(Excerpted passage)
§

What the element actually does
On an electric dryer the heating element is a coil of resistance wire inside a metal housing. Current runs through it, the wire glows, and a blower pushes that hot air through the drum. When the coil cracks or burns through at one point, the circuit opens and the air stops heating. The motor still spins the drum, so the dryer looks like it is working. The clothes tell the real story: damp and cold-to-warm after a full cycle.
Gas dryers do not have an element. If you have a gas unit running cold, skip this and look at the igniter and gas valve coils. That fix is different.
Signs the element has failed
- The drum tumbles normally but there is no heat, or only faint warmth, at the end of a cycle.
- Heat comes and goes between loads, which is a coil cracked at one spot making contact on and off.
- A burnt-electrical smell on the first heat cycle, then nothing.
The catch: a cold dryer is not always the element. A blown thermal fuse, a tripped high-limit thermostat, or a failed cycling thermostat throws the exact same symptom. We confirm the real fault by testing resistance across the element terminals and each safety part with a meter. Without that test, you are replacing parts on a guess.

§

(Exercise goal) Please return everything from "The catch: a" down to "on a guess." in the passage on dryer heating elements, copied word for word.

(Excerpted records)
§

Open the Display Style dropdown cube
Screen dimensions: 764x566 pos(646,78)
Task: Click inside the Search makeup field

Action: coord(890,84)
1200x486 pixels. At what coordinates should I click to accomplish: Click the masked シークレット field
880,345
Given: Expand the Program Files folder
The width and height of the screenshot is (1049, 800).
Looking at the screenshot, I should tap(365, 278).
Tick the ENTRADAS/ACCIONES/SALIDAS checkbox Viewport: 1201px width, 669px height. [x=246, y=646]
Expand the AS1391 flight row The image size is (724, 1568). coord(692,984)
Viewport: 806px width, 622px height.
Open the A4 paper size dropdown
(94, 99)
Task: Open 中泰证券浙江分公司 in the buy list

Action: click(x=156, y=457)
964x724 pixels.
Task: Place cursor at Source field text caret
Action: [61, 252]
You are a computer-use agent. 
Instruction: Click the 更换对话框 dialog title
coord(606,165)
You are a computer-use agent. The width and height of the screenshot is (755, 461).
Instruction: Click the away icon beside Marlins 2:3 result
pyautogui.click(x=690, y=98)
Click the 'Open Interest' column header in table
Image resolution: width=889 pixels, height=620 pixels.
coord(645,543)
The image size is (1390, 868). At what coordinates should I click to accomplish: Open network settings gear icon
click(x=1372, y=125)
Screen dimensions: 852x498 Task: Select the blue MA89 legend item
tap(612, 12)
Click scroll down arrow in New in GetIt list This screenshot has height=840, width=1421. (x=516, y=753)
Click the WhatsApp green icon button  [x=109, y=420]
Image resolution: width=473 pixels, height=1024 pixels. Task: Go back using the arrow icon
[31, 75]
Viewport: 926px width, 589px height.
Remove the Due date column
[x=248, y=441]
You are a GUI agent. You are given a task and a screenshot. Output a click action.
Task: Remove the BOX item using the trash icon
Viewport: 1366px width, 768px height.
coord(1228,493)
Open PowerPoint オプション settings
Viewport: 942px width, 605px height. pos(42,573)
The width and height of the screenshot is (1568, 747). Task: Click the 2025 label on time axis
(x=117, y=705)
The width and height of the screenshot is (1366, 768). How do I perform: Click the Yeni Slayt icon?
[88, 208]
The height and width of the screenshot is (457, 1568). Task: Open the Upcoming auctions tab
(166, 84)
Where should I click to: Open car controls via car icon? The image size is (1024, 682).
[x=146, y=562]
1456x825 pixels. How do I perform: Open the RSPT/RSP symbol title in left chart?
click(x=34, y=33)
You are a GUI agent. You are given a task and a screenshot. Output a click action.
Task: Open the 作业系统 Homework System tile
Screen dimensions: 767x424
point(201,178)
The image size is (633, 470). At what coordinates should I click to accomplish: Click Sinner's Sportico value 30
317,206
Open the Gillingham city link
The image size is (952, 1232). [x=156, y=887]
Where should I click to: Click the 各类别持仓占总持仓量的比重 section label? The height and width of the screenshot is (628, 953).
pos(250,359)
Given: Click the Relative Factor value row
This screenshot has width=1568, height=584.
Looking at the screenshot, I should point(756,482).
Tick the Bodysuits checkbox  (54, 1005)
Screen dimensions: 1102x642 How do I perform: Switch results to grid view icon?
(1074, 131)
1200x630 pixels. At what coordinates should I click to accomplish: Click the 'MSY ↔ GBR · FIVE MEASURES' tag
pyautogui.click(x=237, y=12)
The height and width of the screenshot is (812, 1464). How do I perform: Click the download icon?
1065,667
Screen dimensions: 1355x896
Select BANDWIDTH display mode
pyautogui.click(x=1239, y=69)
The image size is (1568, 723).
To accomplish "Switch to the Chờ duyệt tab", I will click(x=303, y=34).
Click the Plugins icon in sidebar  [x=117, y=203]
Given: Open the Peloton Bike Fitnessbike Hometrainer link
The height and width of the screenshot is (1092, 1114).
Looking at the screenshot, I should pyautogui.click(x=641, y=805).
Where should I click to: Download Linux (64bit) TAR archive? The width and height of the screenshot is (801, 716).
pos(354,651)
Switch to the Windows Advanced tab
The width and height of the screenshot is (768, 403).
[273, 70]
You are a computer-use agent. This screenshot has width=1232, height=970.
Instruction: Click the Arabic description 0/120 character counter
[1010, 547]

§

(Answer space)
The catch: a cold dryer is not always the element. A blown thermal fuse, a tripped high-limit thermostat, or a failed cycling thermostat throws the exact same symptom. We confirm the real fault by testing resistance across the element terminals and each safety part with a meter. Without that test, you are replacing parts on a guess.